### Dataset
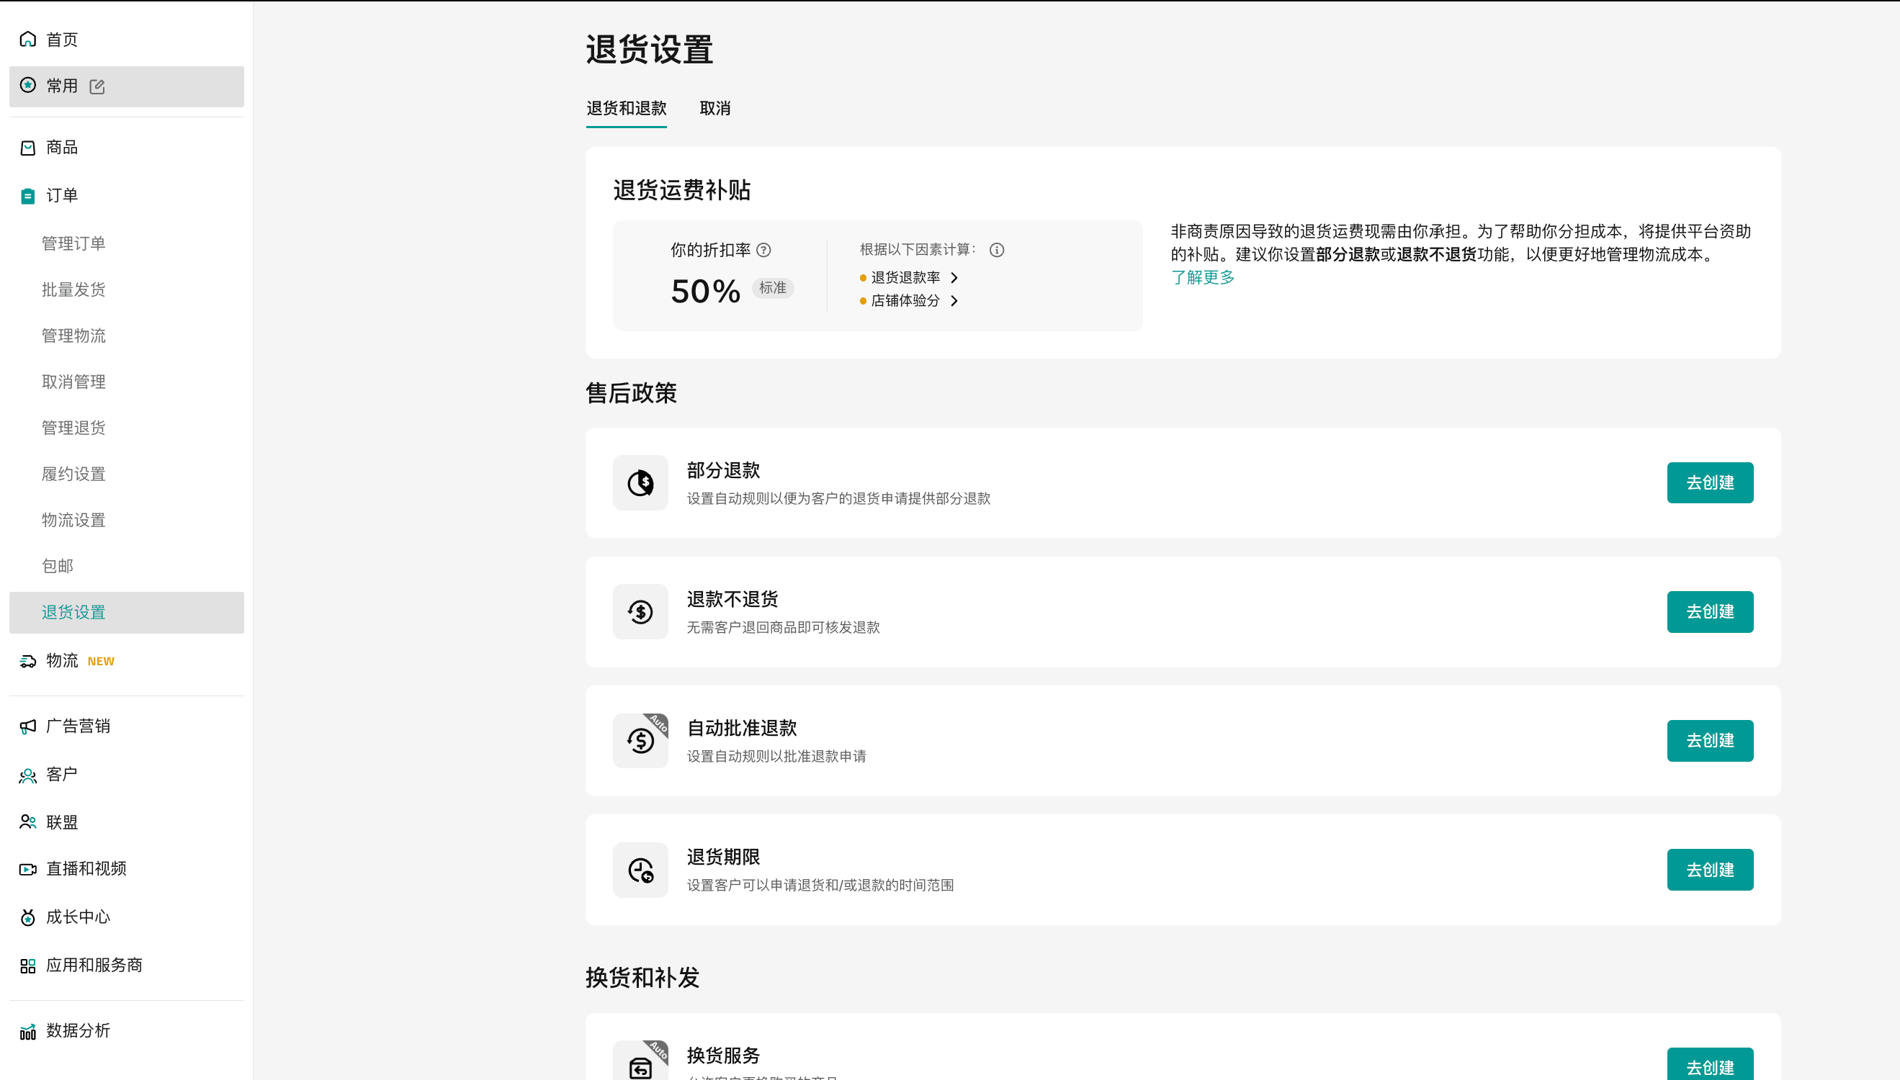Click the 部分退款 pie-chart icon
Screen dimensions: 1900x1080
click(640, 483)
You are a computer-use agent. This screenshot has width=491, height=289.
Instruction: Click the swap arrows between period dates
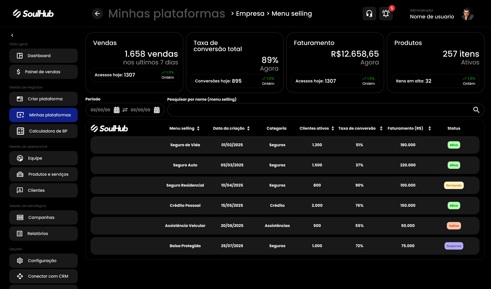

### What to do
Rewrite the stretch from the line containing "You are a computer-use" through the end of the items, substituting "exchange icon" for "swap arrows" and keeping everything else the same. Leave the pictures out of your answer.

### Solution
You are a computer-use agent. This screenshot has width=491, height=289.
Instruction: Click the exchange icon between period dates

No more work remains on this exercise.